++++ EXERCISE MATERIAL

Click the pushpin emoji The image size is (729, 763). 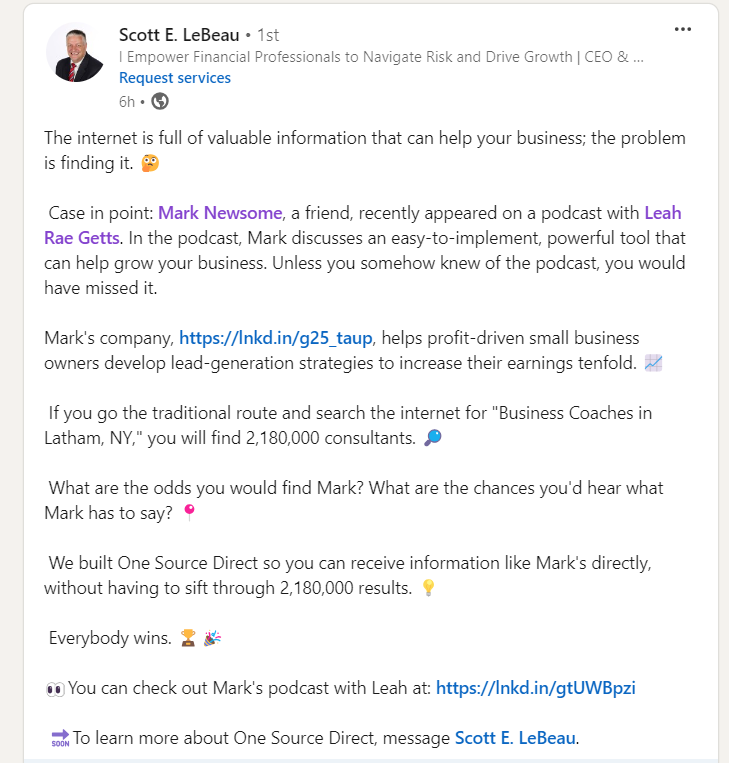[189, 514]
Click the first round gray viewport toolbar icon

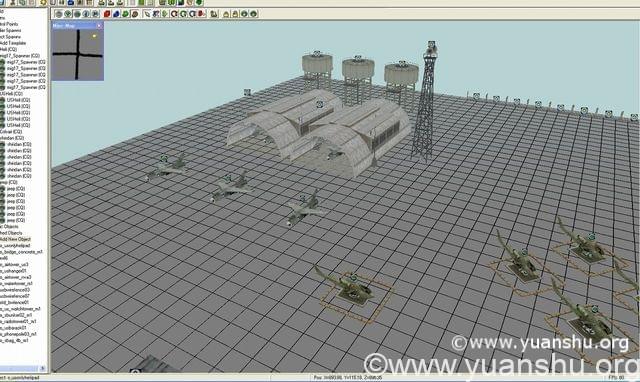(59, 14)
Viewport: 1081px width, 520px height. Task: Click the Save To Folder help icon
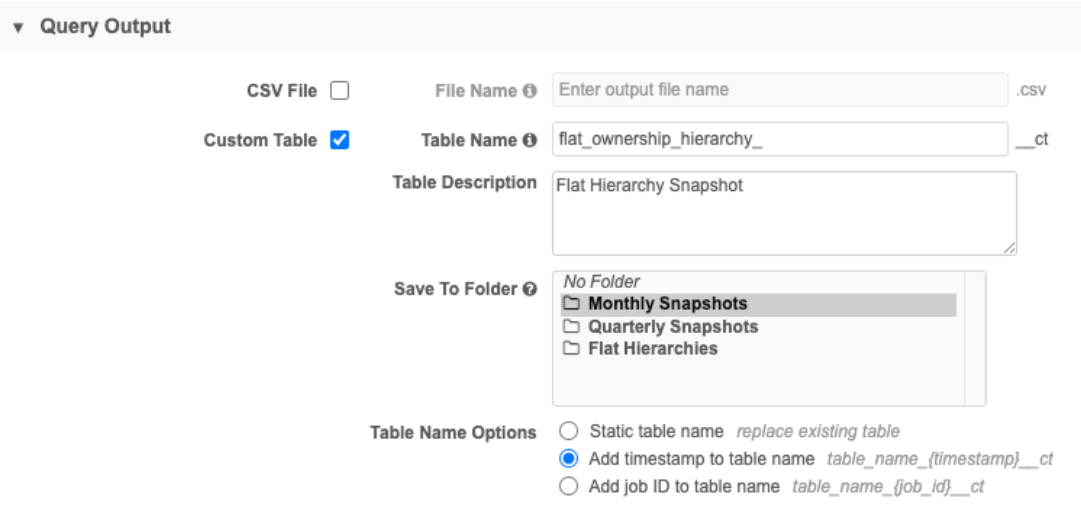point(530,289)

++++++++

**TASK INSTRUCTIONS**
Skip the pictures and print exactly the lines from the one containing "Viewport: 1081px width, 520px" through the end of the records above.

**RESPONSE**
Viewport: 1081px width, 520px height. Task: Click the Save To Folder help icon
point(530,289)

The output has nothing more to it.